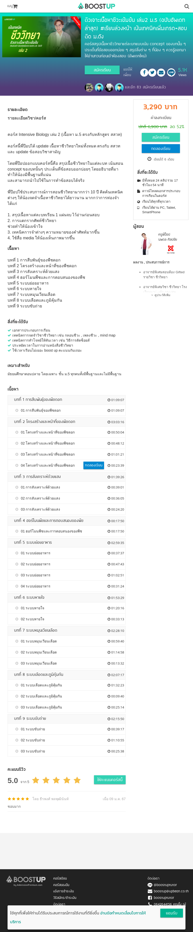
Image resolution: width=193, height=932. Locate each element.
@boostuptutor (165, 885)
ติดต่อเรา (59, 904)
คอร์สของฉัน (61, 885)
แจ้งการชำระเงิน (63, 891)
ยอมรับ (171, 913)
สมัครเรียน (102, 70)
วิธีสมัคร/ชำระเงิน (64, 898)
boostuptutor (164, 898)
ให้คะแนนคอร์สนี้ (109, 780)
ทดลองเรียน (160, 149)
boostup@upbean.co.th (171, 891)
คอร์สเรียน (60, 878)
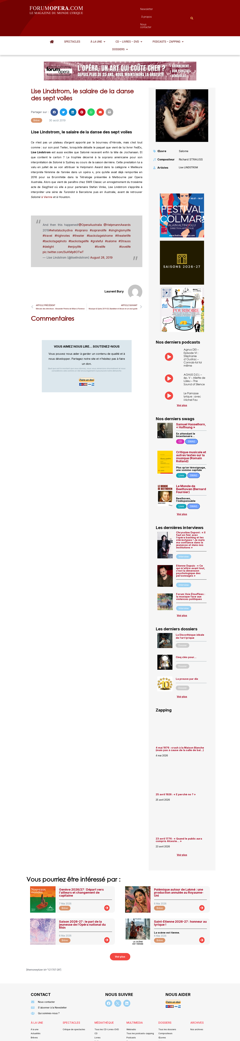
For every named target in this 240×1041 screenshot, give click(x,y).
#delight (48, 230)
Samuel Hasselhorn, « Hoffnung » (191, 409)
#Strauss (125, 225)
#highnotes (62, 219)
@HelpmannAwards (117, 208)
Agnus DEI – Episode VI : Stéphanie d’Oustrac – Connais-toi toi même (193, 341)
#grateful (97, 225)
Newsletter (115, 10)
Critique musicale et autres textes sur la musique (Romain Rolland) (191, 440)
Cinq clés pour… (186, 640)
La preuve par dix (187, 662)
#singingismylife (120, 214)
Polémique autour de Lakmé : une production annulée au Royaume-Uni (178, 876)
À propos (135, 10)
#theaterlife (123, 219)
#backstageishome (100, 219)
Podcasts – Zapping (168, 25)
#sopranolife (98, 214)
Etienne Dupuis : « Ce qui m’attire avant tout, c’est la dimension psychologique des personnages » (190, 554)
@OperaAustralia (90, 208)
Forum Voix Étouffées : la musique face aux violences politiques (190, 580)
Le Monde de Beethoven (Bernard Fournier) (191, 472)
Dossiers (120, 33)
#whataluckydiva (61, 214)
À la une (97, 25)
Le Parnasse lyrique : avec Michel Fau (192, 380)
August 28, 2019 (101, 241)
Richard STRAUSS (191, 143)
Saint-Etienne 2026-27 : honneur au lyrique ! (180, 906)
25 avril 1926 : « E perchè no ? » (176, 778)
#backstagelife (79, 225)
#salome (111, 225)
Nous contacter (158, 10)
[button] (98, 25)
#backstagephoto (55, 225)
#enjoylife (74, 230)
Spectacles (72, 25)
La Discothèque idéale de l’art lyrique (190, 620)
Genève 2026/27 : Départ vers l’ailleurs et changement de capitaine (81, 876)
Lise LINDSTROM (188, 151)
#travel (47, 219)
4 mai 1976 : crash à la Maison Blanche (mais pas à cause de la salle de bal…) (180, 732)
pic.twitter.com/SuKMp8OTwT (63, 235)
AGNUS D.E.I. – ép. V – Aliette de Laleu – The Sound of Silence (194, 363)
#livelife (100, 230)
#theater (78, 219)
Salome (183, 134)
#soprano (81, 214)
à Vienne (46, 180)
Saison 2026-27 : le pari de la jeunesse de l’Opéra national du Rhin (82, 908)
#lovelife (125, 230)
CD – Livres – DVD (129, 25)
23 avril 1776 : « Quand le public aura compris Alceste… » (179, 823)
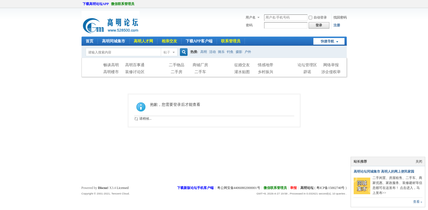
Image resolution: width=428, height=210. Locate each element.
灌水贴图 (242, 72)
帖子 (167, 52)
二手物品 (176, 65)
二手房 (176, 72)
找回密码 (340, 17)
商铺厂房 (200, 65)
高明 (203, 52)
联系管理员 (230, 41)
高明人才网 (143, 41)
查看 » (417, 202)
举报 (293, 188)
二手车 (200, 72)
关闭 (419, 161)
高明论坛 (307, 188)
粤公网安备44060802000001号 (238, 188)
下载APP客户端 (199, 41)
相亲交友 (169, 41)
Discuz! (103, 188)
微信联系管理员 (122, 4)
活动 (212, 52)
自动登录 (318, 17)
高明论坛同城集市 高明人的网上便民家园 (384, 171)
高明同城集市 (113, 41)
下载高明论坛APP (96, 4)
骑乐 (221, 52)
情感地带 (265, 65)
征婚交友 (242, 65)
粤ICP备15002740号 (330, 188)
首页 (89, 41)
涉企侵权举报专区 (331, 72)
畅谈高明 (111, 65)
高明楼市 (111, 72)
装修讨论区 (135, 72)
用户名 (251, 17)
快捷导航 (327, 41)
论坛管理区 (307, 65)
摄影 (239, 52)
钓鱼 (230, 52)
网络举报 (331, 65)
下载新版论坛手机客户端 (195, 188)
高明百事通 (135, 65)
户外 (248, 52)
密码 (249, 25)
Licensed (122, 188)
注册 (337, 25)
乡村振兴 (265, 72)
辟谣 (307, 72)
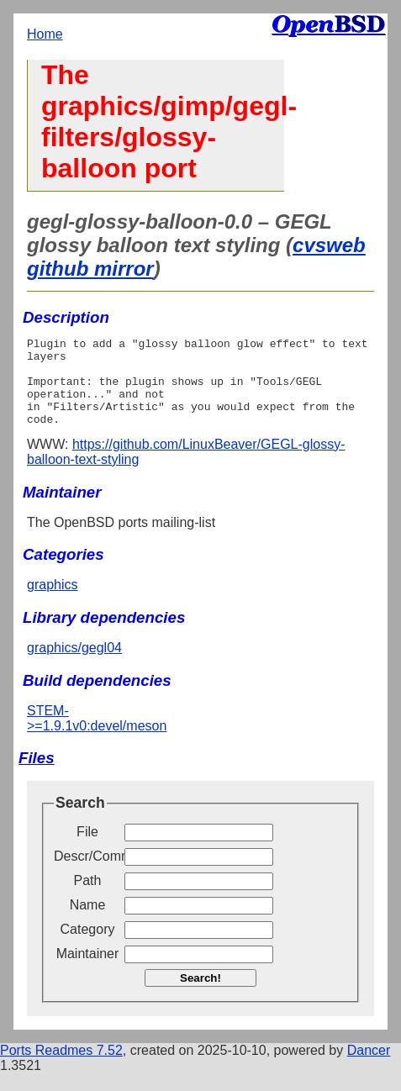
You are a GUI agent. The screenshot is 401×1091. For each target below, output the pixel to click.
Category (88, 947)
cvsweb (329, 245)
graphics (52, 602)
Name (88, 922)
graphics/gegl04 (74, 665)
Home (45, 34)
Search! (200, 995)
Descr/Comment (87, 874)
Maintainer (87, 971)
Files (36, 775)
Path (88, 898)
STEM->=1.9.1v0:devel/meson (96, 736)
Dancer (369, 1068)
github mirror (90, 268)
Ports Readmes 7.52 (61, 1068)
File (87, 849)
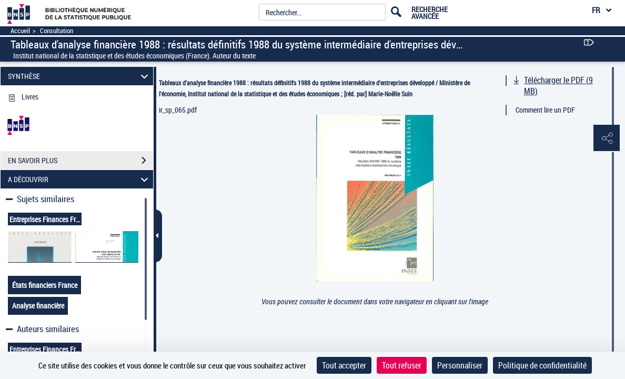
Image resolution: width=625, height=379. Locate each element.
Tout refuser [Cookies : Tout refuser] (401, 365)
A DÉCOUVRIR (80, 179)
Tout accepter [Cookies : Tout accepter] (344, 365)
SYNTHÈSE (80, 76)
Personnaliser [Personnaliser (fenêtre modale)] (459, 365)
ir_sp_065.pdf (178, 110)
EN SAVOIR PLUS (80, 160)
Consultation (56, 30)
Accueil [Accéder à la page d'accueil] (20, 30)
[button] (606, 138)
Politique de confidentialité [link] (542, 365)
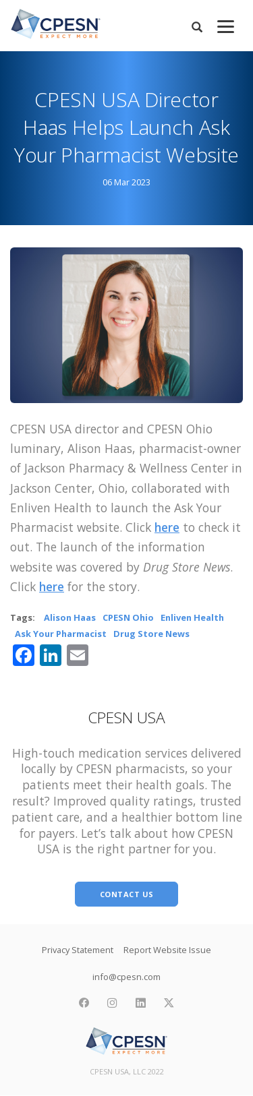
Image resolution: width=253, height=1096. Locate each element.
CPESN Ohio (128, 617)
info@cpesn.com (126, 977)
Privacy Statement (77, 950)
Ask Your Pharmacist (61, 634)
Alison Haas (70, 617)
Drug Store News (151, 634)
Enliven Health (192, 617)
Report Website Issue (167, 950)
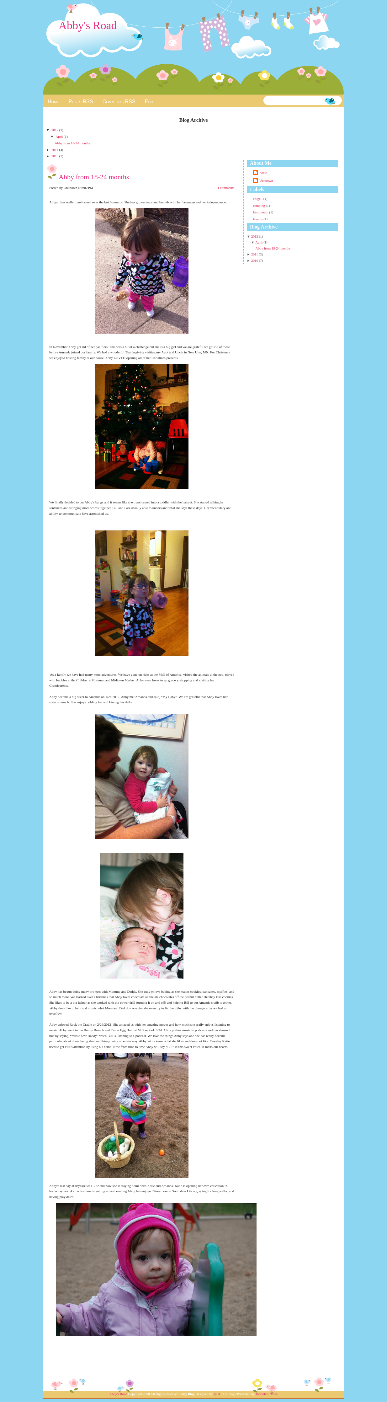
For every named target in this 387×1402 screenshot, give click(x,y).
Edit (149, 101)
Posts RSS (81, 101)
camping (259, 205)
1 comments (226, 188)
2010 (55, 156)
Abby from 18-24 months (72, 143)
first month (261, 212)
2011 (55, 150)
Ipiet (217, 1394)
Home (53, 101)
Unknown (266, 180)
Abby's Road (88, 25)
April (60, 136)
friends (258, 219)
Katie (263, 173)
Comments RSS (119, 101)
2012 (55, 130)
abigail (258, 199)
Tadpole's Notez (267, 1394)
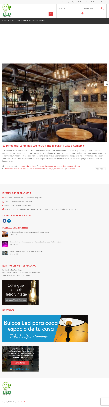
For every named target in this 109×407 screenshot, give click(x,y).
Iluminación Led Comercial (54, 166)
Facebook (4, 221)
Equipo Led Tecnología (28, 166)
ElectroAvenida (34, 273)
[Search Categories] (90, 8)
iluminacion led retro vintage (43, 169)
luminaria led (58, 169)
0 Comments (70, 169)
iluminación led (26, 169)
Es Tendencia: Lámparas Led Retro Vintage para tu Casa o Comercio (43, 145)
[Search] (102, 8)
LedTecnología (16, 270)
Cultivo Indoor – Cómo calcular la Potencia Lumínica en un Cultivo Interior (36, 242)
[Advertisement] (54, 46)
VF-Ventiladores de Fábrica (20, 275)
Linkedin (9, 221)
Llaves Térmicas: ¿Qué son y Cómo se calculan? (26, 252)
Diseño (41, 166)
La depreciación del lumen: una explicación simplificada (29, 232)
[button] (51, 14)
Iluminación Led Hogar (72, 166)
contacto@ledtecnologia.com (20, 205)
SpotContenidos (26, 402)
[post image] (54, 103)
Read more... (100, 169)
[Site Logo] (6, 11)
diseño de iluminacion (13, 169)
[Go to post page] (5, 234)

= = = = = = =

| INSTRUCTIONS FOR THE TASK |
Reproduce every line above verbatim, leaving out the pictures.

| OUTPUT BELOW |
Image resolution: width=193, height=932. Locate each element.
@boostuptutor (165, 885)
ติดต่อเรา (59, 904)
คอร์สของฉัน (61, 885)
แจ้งการชำระเงิน (63, 891)
ยอมรับ (171, 913)
สมัครเรียน (102, 70)
วิธีสมัคร/ชำระเงิน (64, 898)
boostuptutor (164, 898)
ให้คะแนนคอร์สนี้ (109, 780)
ทดลองเรียน (160, 149)
boostup@upbean.co.th (171, 891)
คอร์สเรียน (60, 878)
For every named target in this 240×1041 screenshot, give click(x,y).
#delight (48, 230)
Samuel Hasselhorn, « Hoffnung » (191, 409)
#Strauss (125, 225)
#highnotes (62, 219)
@HelpmannAwards (117, 208)
Agnus DEI – Episode VI : Stéphanie d’Oustrac – Connais-toi toi même (193, 341)
#grateful (97, 225)
Newsletter (115, 10)
Critique musicale et autres textes sur la musique (Romain Rolland) (191, 440)
Cinq clés pour… (186, 640)
La preuve par dix (187, 662)
#singingismylife (120, 214)
Polémique autour de Lakmé : une production annulée au Royaume-Uni (178, 876)
À propos (135, 10)
#theaterlife (123, 219)
#backstageishome (100, 219)
Podcasts – Zapping (168, 25)
#sopranolife (98, 214)
Etienne Dupuis : « Ce qui m’attire avant tout, c’est la dimension psychologique des personnages » (190, 554)
@OperaAustralia (90, 208)
Forum Voix Étouffées : la musique face aux violences politiques (190, 580)
Le Monde de Beethoven (Bernard Fournier) (191, 472)
Dossiers (120, 33)
#whataluckydiva (61, 214)
À la une (97, 25)
Le Parnasse lyrique : avec Michel Fau (192, 380)
August 28, 2019 (101, 241)
Richard STRAUSS (191, 143)
Saint-Etienne 2026-27 : honneur au lyrique ! (180, 906)
25 avril 1926 : « E perchè no ? » (176, 778)
#backstagelife (79, 225)
#salome (111, 225)
Nous contacter (158, 10)
[button] (98, 25)
#backstagephoto (55, 225)
#enjoylife (74, 230)
Spectacles (72, 25)
La Discothèque idéale de l’art lyrique (190, 620)
Genève 2026/27 : Départ vers l’ailleurs et changement de capitaine (81, 876)
Lise LINDSTROM (188, 151)
#travel (47, 219)
4 mai 1976 : crash à la Maison Blanche (mais pas à cause de la salle de bal…) (180, 732)
pic.twitter.com/SuKMp8OTwT (63, 235)
AGNUS D.E.I. – ép. V – Aliette de Laleu – The Sound of Silence (194, 363)
#livelife (100, 230)
#theater (78, 219)
Salome (183, 134)
#soprano (81, 214)
à Vienne (46, 180)
Saison 2026-27 : le pari de la jeunesse de l’Opéra national du Rhin (82, 908)
#lovelife (125, 230)
CD – Livres – DVD (129, 25)
23 avril 1776 : « Quand le public aura compris Alceste… » (179, 823)
Image resolution: width=428, height=210. Locate each element.
灌水贴图 (242, 72)
帖子 (167, 52)
二手物品 (176, 65)
二手房 (176, 72)
找回密码 (340, 17)
商铺厂房 (200, 65)
高明 (203, 52)
联系管理员 (230, 41)
高明人才网 (143, 41)
查看 » (417, 202)
举报 (293, 188)
二手车 (200, 72)
关闭 (419, 161)
高明论坛 (307, 188)
粤公网安备44060802000001号 (238, 188)
下载APP客户端 (199, 41)
相亲交友 (169, 41)
Discuz! (103, 188)
微信联系管理员 (122, 4)
活动 (212, 52)
自动登录 (318, 17)
高明论坛同城集市 高明人的网上便民家园 (384, 171)
高明同城集市 (113, 41)
下载高明论坛APP (96, 4)
骑乐 (221, 52)
情感地带 (265, 65)
征婚交友 (242, 65)
粤ICP备15002740号 (330, 188)
首页 (89, 41)
涉企侵权举报专区 (331, 72)
畅谈高明 (111, 65)
高明楼市 (111, 72)
装修讨论区 (135, 72)
用户名 (251, 17)
快捷导航 (327, 41)
论坛管理区 (307, 65)
摄影 (239, 52)
钓鱼 (230, 52)
网络举报 (331, 65)
下载新版论坛手机客户端 (195, 188)
高明百事通 (135, 65)
户外 (248, 52)
密码 (249, 25)
Licensed (122, 188)
注册 (337, 25)
乡村振兴 (265, 72)
辟谣 (307, 72)
You are a GUI agent. The screenshot is 401×1091. For each target below, output the pixel to click.
Category (88, 947)
cvsweb (329, 245)
graphics (52, 602)
Name (88, 922)
graphics/gegl04 (74, 665)
Home (45, 34)
Search! (200, 995)
Descr/Comment (87, 874)
Maintainer (87, 971)
Files (36, 775)
Path (88, 898)
STEM->=1.9.1v0:devel/meson (96, 736)
Dancer (369, 1068)
github mirror (90, 268)
Ports Readmes 7.52 (61, 1068)
File (87, 849)
Image resolution: width=625, height=379. Locate each element.
Tout refuser [Cookies : Tout refuser] (401, 365)
A DÉCOUVRIR (80, 179)
Tout accepter [Cookies : Tout accepter] (344, 365)
SYNTHÈSE (80, 76)
Personnaliser [Personnaliser (fenêtre modale)] (459, 365)
ir_sp_065.pdf (178, 110)
EN SAVOIR PLUS (80, 160)
Consultation (56, 30)
Accueil [Accéder à la page d'accueil] (20, 30)
[button] (606, 138)
Politique de confidentialité [link] (542, 365)
Image resolution: width=253, height=1096. Locate each element.
CPESN Ohio (128, 617)
info@cpesn.com (126, 977)
Privacy Statement (77, 950)
Ask Your Pharmacist (61, 634)
Alison Haas (70, 617)
Drug Store News (151, 634)
Enliven Health (192, 617)
Report Website Issue (167, 950)
For every named target in this 387×1402 screenshot, give click(x,y).
Edit (149, 101)
Posts RSS (81, 101)
camping (259, 205)
1 comments (226, 188)
2010 (55, 156)
Abby from 18-24 months (72, 143)
first month (261, 212)
2011 (55, 150)
Ipiet (217, 1394)
Home (53, 101)
Unknown (266, 180)
Abby's Road (88, 25)
April (60, 136)
friends (258, 219)
Katie (263, 173)
Comments RSS (119, 101)
2012 (55, 130)
abigail (258, 199)
Tadpole's Notez (267, 1394)
For every named target in this 109×407 screenshot, give click(x,y).
Iluminación Led Comercial (54, 166)
Facebook (4, 221)
Equipo Led Tecnología (28, 166)
ElectroAvenida (34, 273)
[Search Categories] (90, 8)
iluminacion led retro vintage (43, 169)
luminaria led (58, 169)
0 Comments (70, 169)
iluminación led (26, 169)
Es Tendencia: Lámparas Led Retro Vintage para tu Casa o Comercio (43, 145)
[Search] (102, 8)
LedTecnología (16, 270)
Cultivo Indoor – Cómo calcular la Potencia Lumínica en un Cultivo Interior (36, 242)
[Advertisement] (54, 46)
VF-Ventiladores de Fábrica (20, 275)
Linkedin (9, 221)
Llaves Térmicas: ¿Qué son y Cómo se calculan? (26, 252)
Diseño (41, 166)
La depreciación del lumen: una explicación simplificada (29, 232)
[button] (51, 14)
Iluminación Led Hogar (72, 166)
contacto@ledtecnologia.com (20, 205)
SpotContenidos (26, 402)
[post image] (54, 103)
Read more... (100, 169)
[Site Logo] (6, 11)
diseño de iluminacion (13, 169)
[Go to post page] (5, 234)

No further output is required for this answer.